- Directions
Copy out each of the following entries word for word, without changing anything.

- Working data
╭──

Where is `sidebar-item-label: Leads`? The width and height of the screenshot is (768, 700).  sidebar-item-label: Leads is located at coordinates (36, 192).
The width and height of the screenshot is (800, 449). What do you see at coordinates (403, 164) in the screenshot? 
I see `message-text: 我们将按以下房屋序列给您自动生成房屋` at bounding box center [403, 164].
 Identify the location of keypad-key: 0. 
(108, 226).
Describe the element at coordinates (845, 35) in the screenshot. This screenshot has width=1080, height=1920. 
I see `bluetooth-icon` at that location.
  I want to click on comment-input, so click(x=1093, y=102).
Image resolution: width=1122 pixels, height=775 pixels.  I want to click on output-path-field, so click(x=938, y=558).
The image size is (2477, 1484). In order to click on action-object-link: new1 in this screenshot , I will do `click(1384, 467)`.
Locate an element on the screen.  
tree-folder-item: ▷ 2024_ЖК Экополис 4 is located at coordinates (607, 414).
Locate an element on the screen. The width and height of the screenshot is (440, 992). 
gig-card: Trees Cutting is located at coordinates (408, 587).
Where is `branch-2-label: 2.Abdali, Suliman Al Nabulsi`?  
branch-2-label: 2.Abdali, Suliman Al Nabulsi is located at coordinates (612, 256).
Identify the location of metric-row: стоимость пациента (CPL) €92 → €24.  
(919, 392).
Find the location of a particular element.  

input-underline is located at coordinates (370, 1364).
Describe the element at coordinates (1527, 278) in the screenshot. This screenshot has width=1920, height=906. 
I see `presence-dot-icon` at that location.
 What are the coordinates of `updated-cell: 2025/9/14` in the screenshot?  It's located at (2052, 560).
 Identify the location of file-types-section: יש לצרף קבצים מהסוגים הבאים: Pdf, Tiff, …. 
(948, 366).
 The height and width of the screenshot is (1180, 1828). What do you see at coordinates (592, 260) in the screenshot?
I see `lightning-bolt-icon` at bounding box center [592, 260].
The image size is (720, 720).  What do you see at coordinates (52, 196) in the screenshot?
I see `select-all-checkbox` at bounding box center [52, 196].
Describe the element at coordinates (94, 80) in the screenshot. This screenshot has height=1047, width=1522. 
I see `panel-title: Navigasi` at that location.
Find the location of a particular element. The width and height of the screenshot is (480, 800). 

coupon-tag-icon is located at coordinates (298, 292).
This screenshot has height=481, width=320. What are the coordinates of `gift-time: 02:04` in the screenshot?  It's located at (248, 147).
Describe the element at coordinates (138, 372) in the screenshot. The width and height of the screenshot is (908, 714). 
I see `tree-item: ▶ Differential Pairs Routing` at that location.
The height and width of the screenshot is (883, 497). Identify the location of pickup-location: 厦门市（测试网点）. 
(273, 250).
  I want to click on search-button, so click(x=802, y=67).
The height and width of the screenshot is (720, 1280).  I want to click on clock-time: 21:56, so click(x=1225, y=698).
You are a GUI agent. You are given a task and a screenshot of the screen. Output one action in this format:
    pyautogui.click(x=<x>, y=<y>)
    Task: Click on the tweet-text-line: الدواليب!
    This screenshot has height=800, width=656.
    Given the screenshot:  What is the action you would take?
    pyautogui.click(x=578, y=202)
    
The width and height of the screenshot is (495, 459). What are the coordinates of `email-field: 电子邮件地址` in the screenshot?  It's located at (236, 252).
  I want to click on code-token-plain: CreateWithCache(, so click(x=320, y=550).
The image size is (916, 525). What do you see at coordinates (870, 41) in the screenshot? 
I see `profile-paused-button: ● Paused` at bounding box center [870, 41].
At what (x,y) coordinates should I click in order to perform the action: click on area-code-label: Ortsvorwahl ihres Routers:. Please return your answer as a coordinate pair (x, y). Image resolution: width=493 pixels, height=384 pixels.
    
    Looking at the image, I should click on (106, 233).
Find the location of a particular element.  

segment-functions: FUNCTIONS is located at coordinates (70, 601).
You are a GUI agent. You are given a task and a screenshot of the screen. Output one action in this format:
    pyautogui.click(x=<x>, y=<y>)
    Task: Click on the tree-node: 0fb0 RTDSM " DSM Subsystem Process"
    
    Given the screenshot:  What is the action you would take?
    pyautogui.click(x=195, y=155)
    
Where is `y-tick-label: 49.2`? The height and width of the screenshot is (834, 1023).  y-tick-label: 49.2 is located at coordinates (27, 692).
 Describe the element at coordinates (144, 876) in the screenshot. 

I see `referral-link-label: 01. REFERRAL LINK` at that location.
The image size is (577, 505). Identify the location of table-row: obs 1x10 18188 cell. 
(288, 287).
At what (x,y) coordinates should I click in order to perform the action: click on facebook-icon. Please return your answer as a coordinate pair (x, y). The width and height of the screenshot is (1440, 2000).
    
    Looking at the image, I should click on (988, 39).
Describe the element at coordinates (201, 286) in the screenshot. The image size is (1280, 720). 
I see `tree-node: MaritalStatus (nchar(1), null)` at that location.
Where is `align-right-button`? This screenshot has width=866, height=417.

╰──

- Result for this task
Where is `sidebar-item-label: Leads`? The width and height of the screenshot is (768, 700).  sidebar-item-label: Leads is located at coordinates (36, 192).
The width and height of the screenshot is (800, 449). What do you see at coordinates (403, 164) in the screenshot? 
I see `message-text: 我们将按以下房屋序列给您自动生成房屋` at bounding box center [403, 164].
 Identify the location of keypad-key: 0. 
(108, 226).
Describe the element at coordinates (845, 35) in the screenshot. This screenshot has width=1080, height=1920. 
I see `bluetooth-icon` at that location.
  I want to click on comment-input, so click(x=1093, y=102).
Image resolution: width=1122 pixels, height=775 pixels.  I want to click on output-path-field, so click(x=938, y=558).
The image size is (2477, 1484). In order to click on action-object-link: new1 in this screenshot , I will do `click(1384, 467)`.
Locate an element on the screen.  
tree-folder-item: ▷ 2024_ЖК Экополис 4 is located at coordinates (607, 414).
Locate an element on the screen. The width and height of the screenshot is (440, 992). 
gig-card: Trees Cutting is located at coordinates (408, 587).
Where is `branch-2-label: 2.Abdali, Suliman Al Nabulsi`?  
branch-2-label: 2.Abdali, Suliman Al Nabulsi is located at coordinates (612, 256).
Identify the location of metric-row: стоимость пациента (CPL) €92 → €24.  
(919, 392).
Find the location of a particular element.  

input-underline is located at coordinates (370, 1364).
Describe the element at coordinates (1527, 278) in the screenshot. This screenshot has width=1920, height=906. 
I see `presence-dot-icon` at that location.
 What are the coordinates of `updated-cell: 2025/9/14` in the screenshot?  It's located at (2052, 560).
 Identify the location of file-types-section: יש לצרף קבצים מהסוגים הבאים: Pdf, Tiff, …. 
(948, 366).
 The height and width of the screenshot is (1180, 1828). What do you see at coordinates (592, 260) in the screenshot?
I see `lightning-bolt-icon` at bounding box center [592, 260].
The image size is (720, 720).  What do you see at coordinates (52, 196) in the screenshot?
I see `select-all-checkbox` at bounding box center [52, 196].
Describe the element at coordinates (94, 80) in the screenshot. This screenshot has height=1047, width=1522. 
I see `panel-title: Navigasi` at that location.
Find the location of a particular element. The width and height of the screenshot is (480, 800). 

coupon-tag-icon is located at coordinates (298, 292).
This screenshot has height=481, width=320. What are the coordinates of `gift-time: 02:04` in the screenshot?  It's located at (248, 147).
Describe the element at coordinates (138, 372) in the screenshot. The width and height of the screenshot is (908, 714). 
I see `tree-item: ▶ Differential Pairs Routing` at that location.
The height and width of the screenshot is (883, 497). Identify the location of pickup-location: 厦门市（测试网点）. 
(273, 250).
  I want to click on search-button, so click(x=802, y=67).
The height and width of the screenshot is (720, 1280).  I want to click on clock-time: 21:56, so click(x=1225, y=698).
You are a GUI agent. You are given a task and a screenshot of the screen. Output one action in this format:
    pyautogui.click(x=<x>, y=<y>)
    Task: Click on the tweet-text-line: الدواليب!
    This screenshot has height=800, width=656.
    Given the screenshot:  What is the action you would take?
    pyautogui.click(x=578, y=202)
    
The width and height of the screenshot is (495, 459). What are the coordinates of `email-field: 电子邮件地址` in the screenshot?  It's located at (236, 252).
  I want to click on code-token-plain: CreateWithCache(, so click(x=320, y=550).
The image size is (916, 525). What do you see at coordinates (870, 41) in the screenshot? 
I see `profile-paused-button: ● Paused` at bounding box center [870, 41].
At what (x,y) coordinates should I click in order to perform the action: click on area-code-label: Ortsvorwahl ihres Routers:. Please return your answer as a coordinate pair (x, y). Image resolution: width=493 pixels, height=384 pixels.
    
    Looking at the image, I should click on (106, 233).
Find the location of a particular element.  

segment-functions: FUNCTIONS is located at coordinates (70, 601).
You are a GUI agent. You are given a task and a screenshot of the screen. Output one action in this format:
    pyautogui.click(x=<x>, y=<y>)
    Task: Click on the tree-node: 0fb0 RTDSM " DSM Subsystem Process"
    
    Given the screenshot:  What is the action you would take?
    pyautogui.click(x=195, y=155)
    
Where is `y-tick-label: 49.2`? The height and width of the screenshot is (834, 1023).  y-tick-label: 49.2 is located at coordinates (27, 692).
 Describe the element at coordinates (144, 876) in the screenshot. 

I see `referral-link-label: 01. REFERRAL LINK` at that location.
The image size is (577, 505). Identify the location of table-row: obs 1x10 18188 cell. 
(288, 287).
At what (x,y) coordinates should I click in order to perform the action: click on facebook-icon. Please return your answer as a coordinate pair (x, y). The width and height of the screenshot is (1440, 2000).
    
    Looking at the image, I should click on (988, 39).
Describe the element at coordinates (201, 286) in the screenshot. The image size is (1280, 720). 
I see `tree-node: MaritalStatus (nchar(1), null)` at that location.
Where is `align-right-button`? This screenshot has width=866, height=417.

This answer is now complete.